--- Exercise brief ---
If a line in the data below contains the word "computer", copy it out.

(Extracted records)
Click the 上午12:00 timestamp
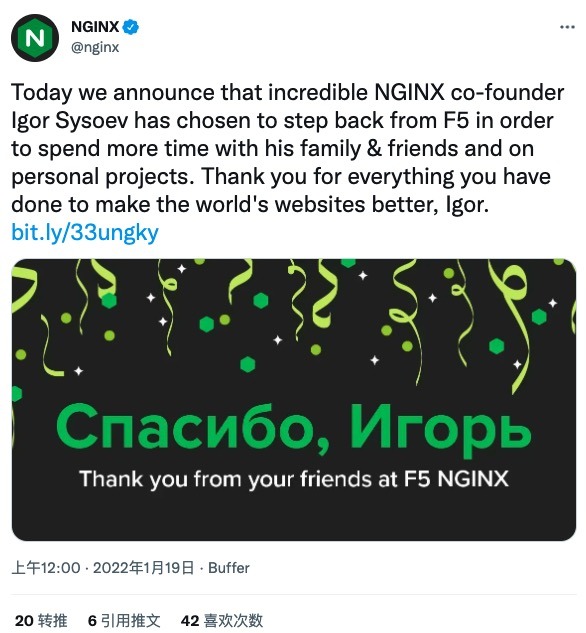 [46, 568]
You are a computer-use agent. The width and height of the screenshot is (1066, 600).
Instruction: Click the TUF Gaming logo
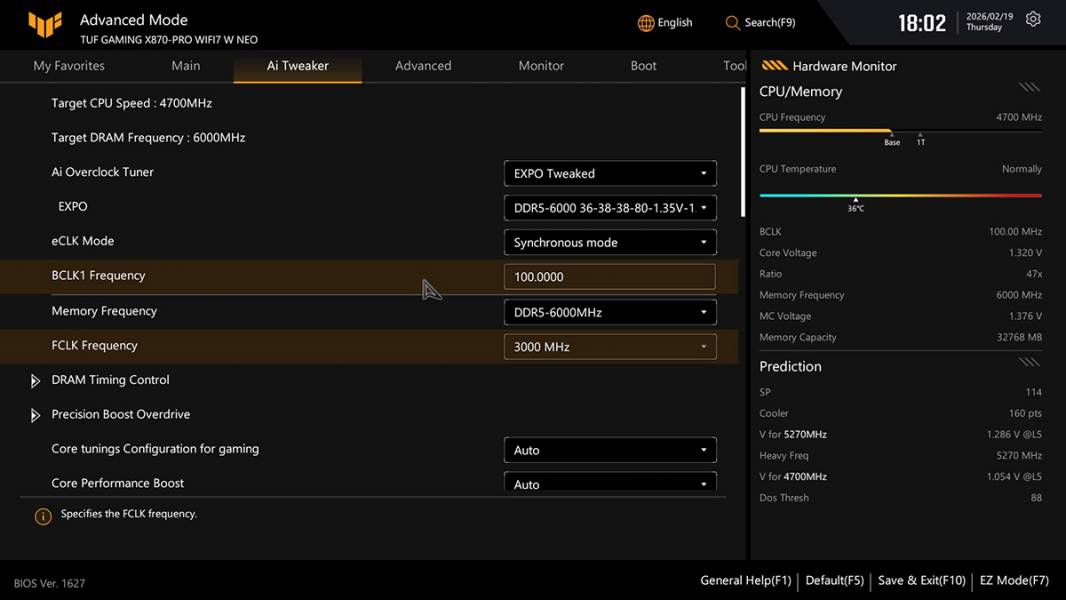coord(45,24)
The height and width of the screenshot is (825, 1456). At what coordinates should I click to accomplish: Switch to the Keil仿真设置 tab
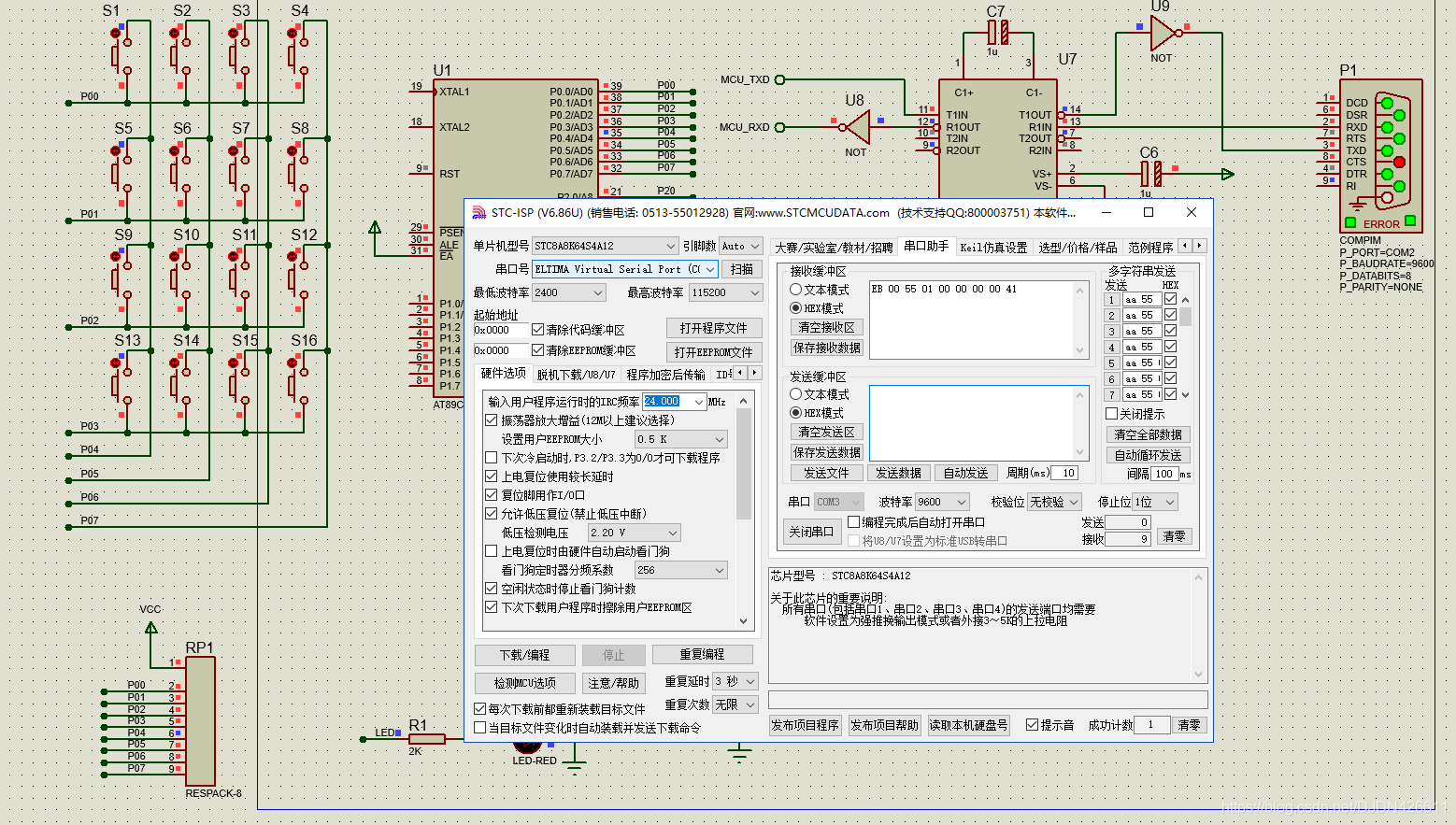click(x=992, y=248)
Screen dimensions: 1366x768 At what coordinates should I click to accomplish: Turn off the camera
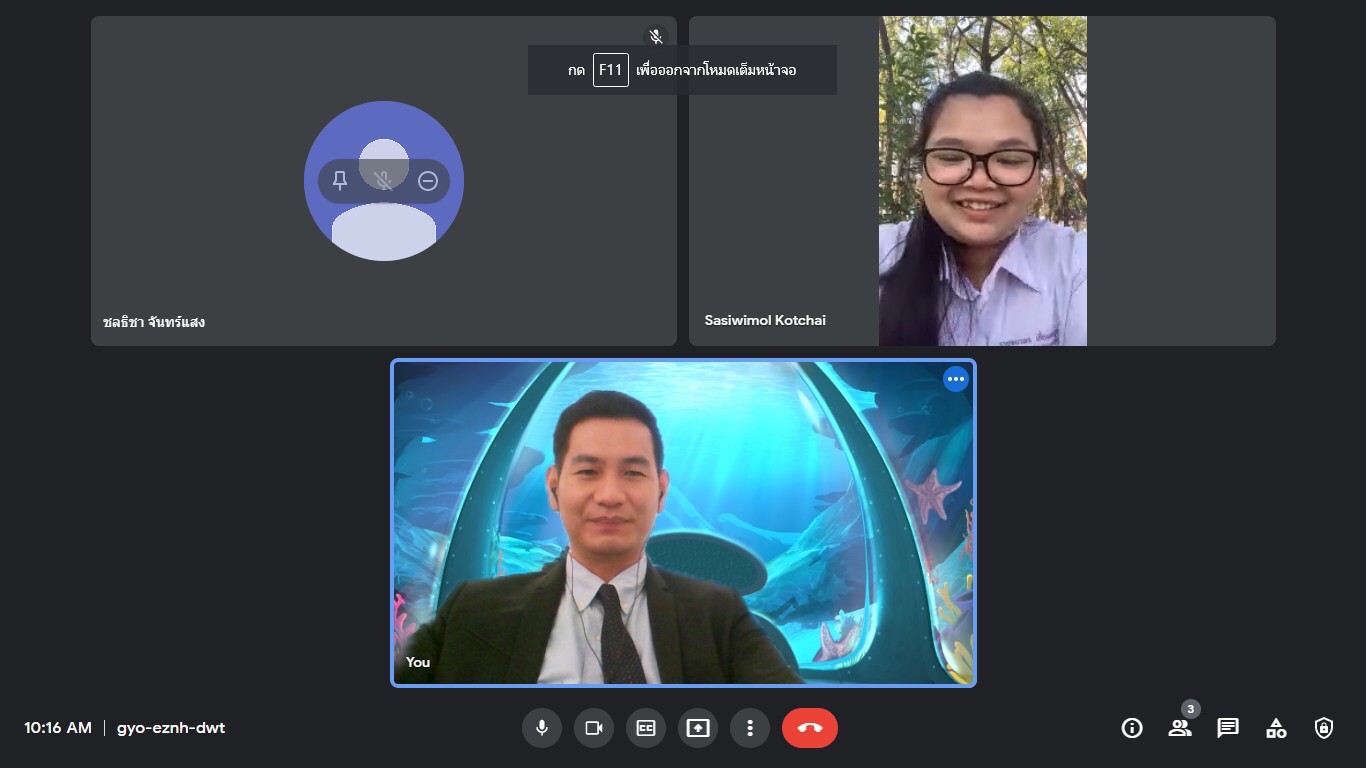tap(593, 728)
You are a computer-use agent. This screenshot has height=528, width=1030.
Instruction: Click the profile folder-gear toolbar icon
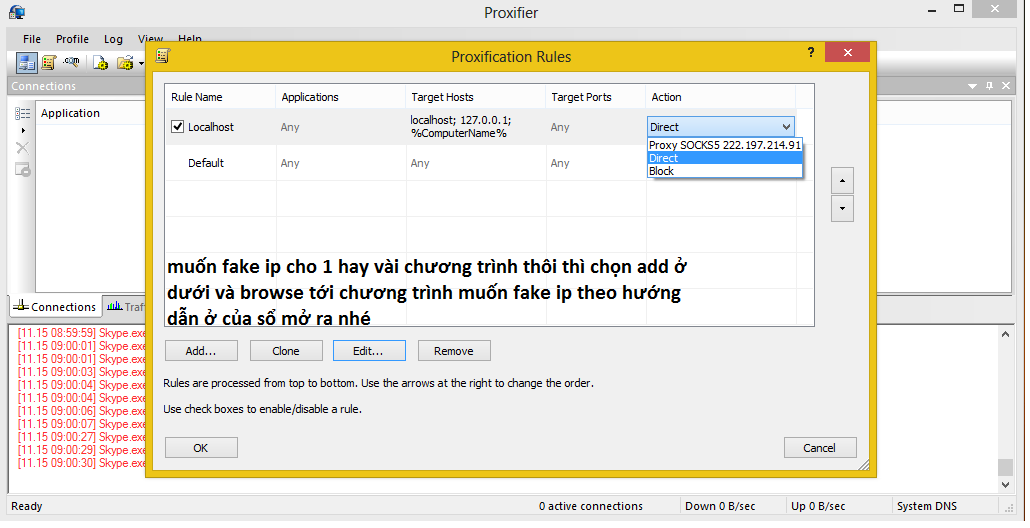tap(125, 63)
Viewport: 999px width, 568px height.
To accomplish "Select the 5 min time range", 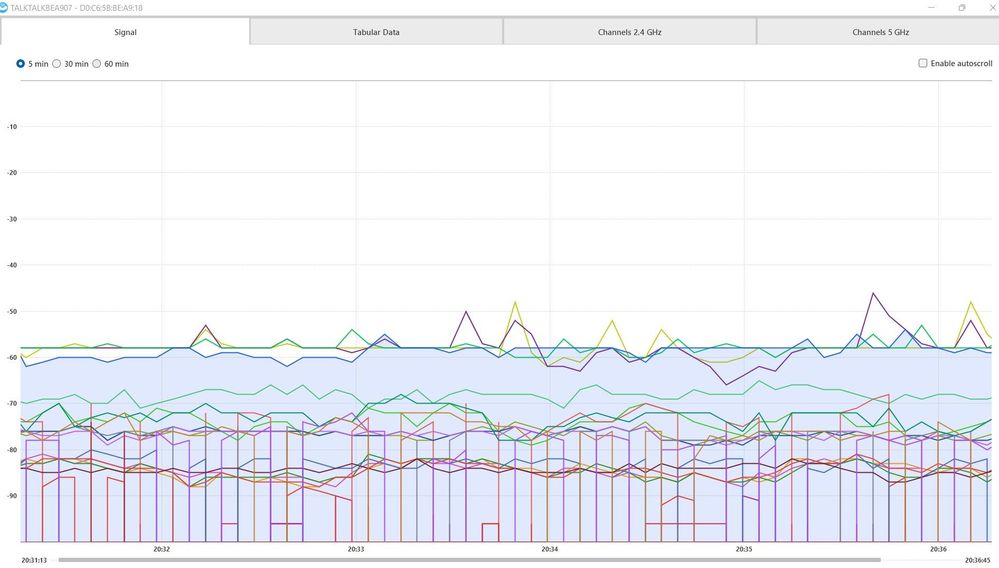I will click(21, 64).

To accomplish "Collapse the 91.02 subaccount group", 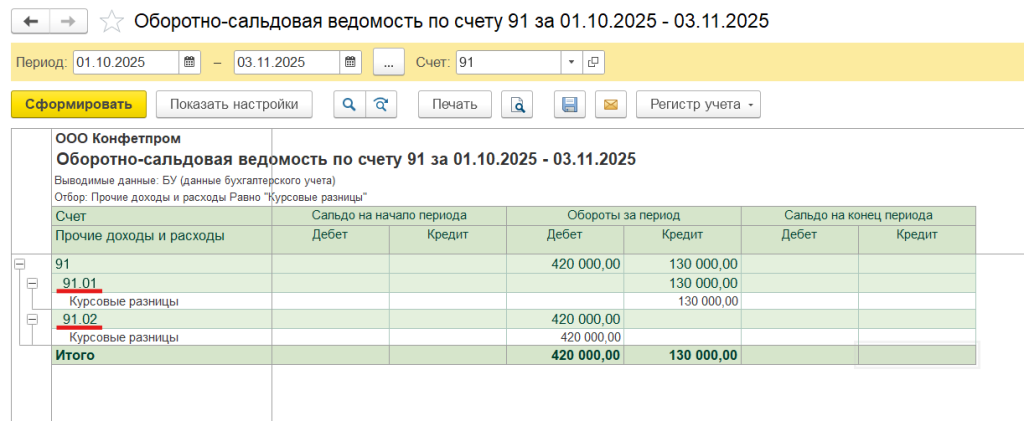I will tap(32, 319).
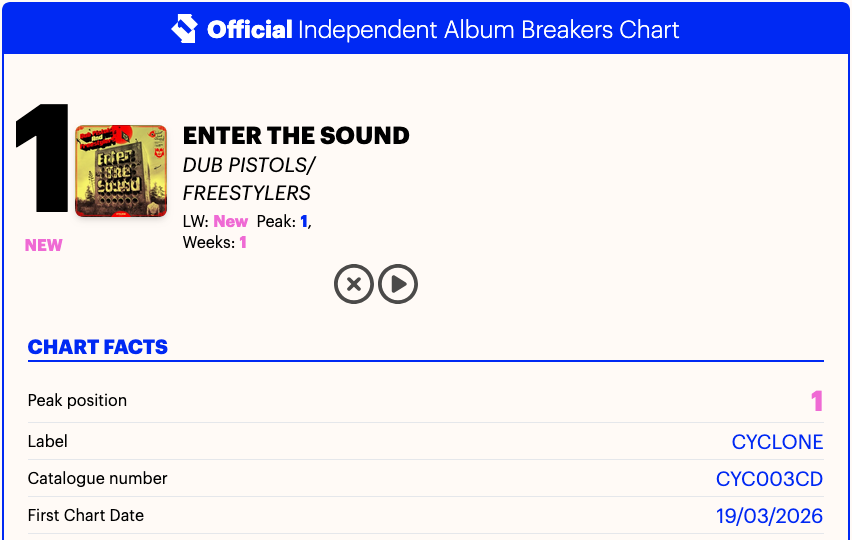Click the 'Peak: 1' stat beside the cover

pos(283,222)
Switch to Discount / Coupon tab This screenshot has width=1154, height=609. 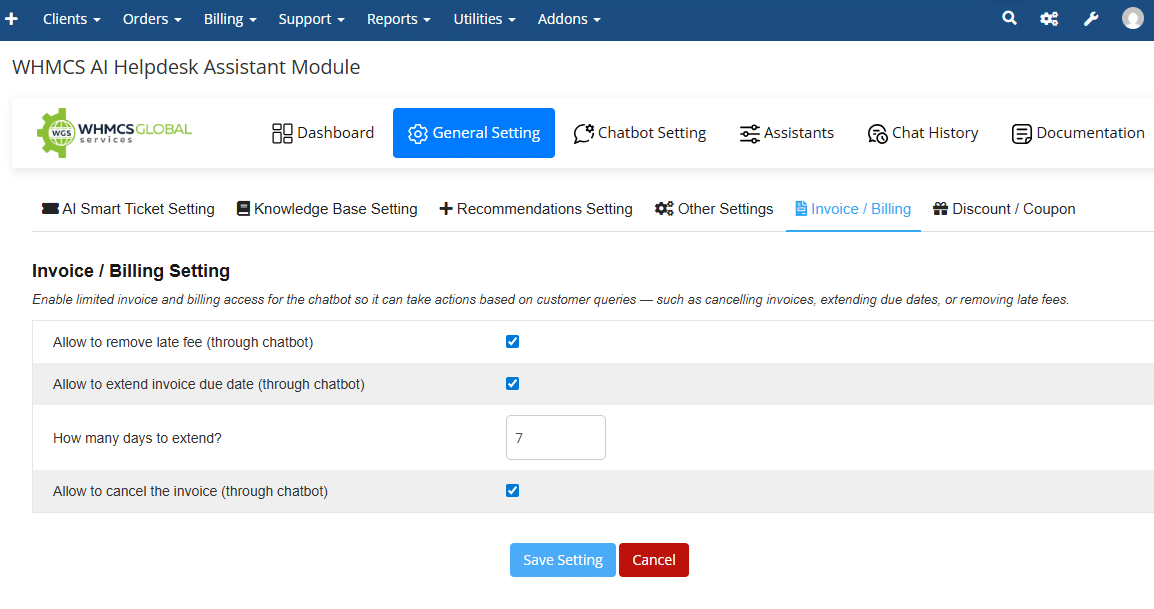coord(1004,209)
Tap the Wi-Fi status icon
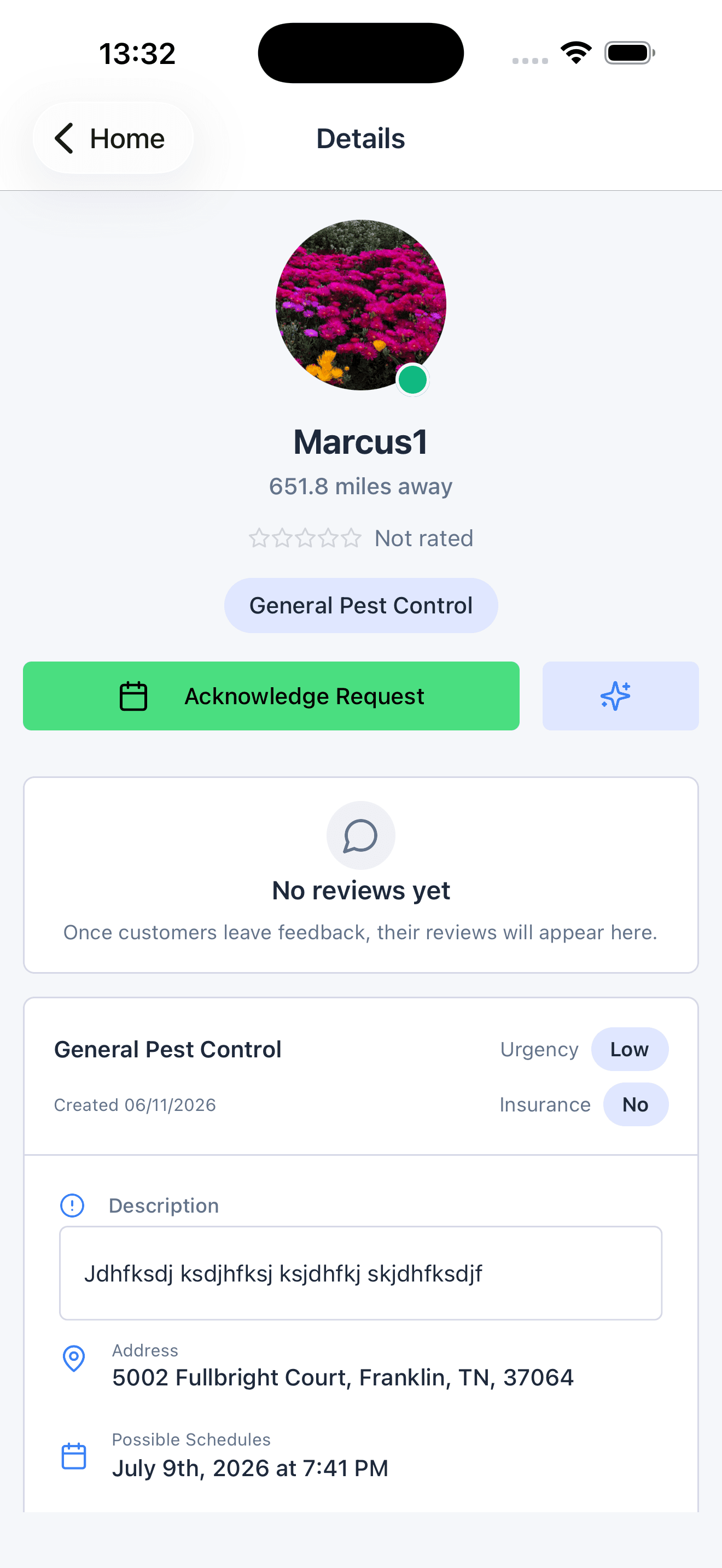 tap(576, 52)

--- Task response ---
You are a computer-use agent. The width and height of the screenshot is (1066, 600).
You are a computer-use agent. This screenshot has height=528, width=1030.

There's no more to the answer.